-------- Text --------

Europas Anführer Macrons Kampf für Europa verdient Respekt

Der Auftritt von Emmanuel Macron vor dem Europaparlament hat eines gezeigt: Europa kann durchaus lebendig und spannend sein. Redner aus Griechenland und Ungarn, den Niederlanden und Deutschland diskutierten mit dem französischen Präsidenten über eine breite Palette an Themen – von der Ostsee-Pipeline bis zum Westbalkan. Mal laut, mal aggressiv, mal lobend. Und Macron saß in der ersten Reihe und hörte allen zu. Wie ein geduldiger Psychotherapeut, bei dem ein ganzer Kontinent auf der Couch liegt. Dabei passt die Rolle des Therapeuten eigentlich gar nicht zu dem 40-Jährigen. Er sieht sich eher als Architekt, der das Haus Europa wetterfest machen will. Gegen die Stürme der nächsten Finanzkrise, aber auch gegen den Populismus, der wie Fäulnis in den eigenen vier Wänden sitzt. Zahlreiche Maßnahmen hatte er dafür in seiner Rede an der Sorbonne vor einem halben Jahr vorgestellt.

Europas Anführer: Macrons Kampf für Europa verdient Respekt
Foto: SZ/Robby Lorenz

Bewegt hat er mit seinen Ideen bisher aber nichts. Keines der Mitgliedsländer wollte zur Maurerkelle greifen und die Bauarbeiten beginnen. Genau deshalb kam Macron jetzt nach Straßburg: Er wollte die Abgeordneten von seinem Anliegen überzeugen. Ein Schritt zurück also, um die Gefahren aufzuzeigen, die der EU drohen, wenn sie nichts unternimmt. Der Präsident war sich nicht zu schade, über Stunden mit den Abgeordneten zu debattieren. Nicht gelangweilt, sondern mit viel Engagement. Er hat inzwischen erkannt, dass die Erneuerung Europas mühevolle Kleinarbeit ist. Vor allem, weil Macron kaum Verbündete für sein Anliegen findet.

-------- Erfasste Daten --------

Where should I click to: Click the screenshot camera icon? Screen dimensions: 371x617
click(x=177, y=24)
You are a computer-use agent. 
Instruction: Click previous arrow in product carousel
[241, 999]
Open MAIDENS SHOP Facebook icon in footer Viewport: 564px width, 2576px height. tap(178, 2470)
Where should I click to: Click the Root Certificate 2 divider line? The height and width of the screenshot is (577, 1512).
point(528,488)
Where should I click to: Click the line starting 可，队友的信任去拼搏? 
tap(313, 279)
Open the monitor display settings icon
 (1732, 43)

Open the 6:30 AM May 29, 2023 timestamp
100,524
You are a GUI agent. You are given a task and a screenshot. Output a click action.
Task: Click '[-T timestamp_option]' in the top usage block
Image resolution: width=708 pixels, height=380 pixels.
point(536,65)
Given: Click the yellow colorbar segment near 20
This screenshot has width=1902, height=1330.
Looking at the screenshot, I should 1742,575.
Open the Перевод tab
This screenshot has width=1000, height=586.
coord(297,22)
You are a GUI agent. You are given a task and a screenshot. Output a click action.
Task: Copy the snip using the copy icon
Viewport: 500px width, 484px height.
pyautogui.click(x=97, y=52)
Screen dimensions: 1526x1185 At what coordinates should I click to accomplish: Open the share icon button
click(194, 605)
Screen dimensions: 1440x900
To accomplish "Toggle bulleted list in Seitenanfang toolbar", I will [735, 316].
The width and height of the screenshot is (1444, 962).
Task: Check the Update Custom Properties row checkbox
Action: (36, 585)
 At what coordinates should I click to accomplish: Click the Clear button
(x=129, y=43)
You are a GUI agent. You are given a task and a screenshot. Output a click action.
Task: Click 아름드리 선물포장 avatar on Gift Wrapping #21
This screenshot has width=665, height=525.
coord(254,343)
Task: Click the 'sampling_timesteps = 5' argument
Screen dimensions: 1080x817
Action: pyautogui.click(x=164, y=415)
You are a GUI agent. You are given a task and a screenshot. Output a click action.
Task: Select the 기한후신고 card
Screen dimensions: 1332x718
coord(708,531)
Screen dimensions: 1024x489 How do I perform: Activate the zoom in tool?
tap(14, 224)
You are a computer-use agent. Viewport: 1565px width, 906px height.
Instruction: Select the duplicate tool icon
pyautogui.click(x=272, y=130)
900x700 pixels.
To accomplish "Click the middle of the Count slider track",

--------

▶ _Aufgabe_
Führen Sie den Kommentar über Macrons Auftritt vor dem Europaparlament im Anschluss an seinen letzten Satz fort. Die Daten sind hierfür ohne Belang.

▶ _Lösung_
Deutschland, das er zum Partner auserkoren hat, schaut eher auf die eigenen Interessen als auf das große Ganze. Großbritannien fällt vollständig aus, Spanien ist mit sich selbst beschäftigt und Italien hat noch nicht einmal eine Regierung. Die Nordeuropäer signalisierten bereits, dass sie die französischen Vorschläge nicht mittragen werden. Der „nächste Anführer Europas“, den das Magazin „Time“ bereits in Macron sah, könnte zum einsamen Mann des Kontinents werden.

Doch der Präsident gibt nicht auf. Er schaut eher nach den Horizonten als nach den roten Linien. Deshalb setzt er sich nach seiner Rede im Europaparlament in einer Kleinstadt in den Vogesen in ein Kongresszentrum, um mit seinen Landsleuten über die EU zu reden. Sicher, man kann über diese Bürgerdialoge lächeln. Graswurzelromantik, die wenig mit den Entscheidungen in Brüssel zu tun hat. Aber Macron hat Recht: Die EU braucht mehr Demokratie. Mehr Attraktivität, die die Wähler auch wieder an die Urnen bringt. Der Präsident wendet sich an die EU-Bürger, so wie er sich vor einem Jahr an die Franzosen gewandt hat.

Damals gewann er die Wahl aus einer aussichtslosen Position heraus. Ob seine Strategie ein zweites Mal Erfolg hat, wird sich zeigen. Doch die Beharrlichkeit Macrons verdient Respekt. Er werde weitermachen, kündigte er in seiner Rede an der Sorbonne an. Gut so. Denn Europa braucht einen, der sich nicht entmutigen lässt.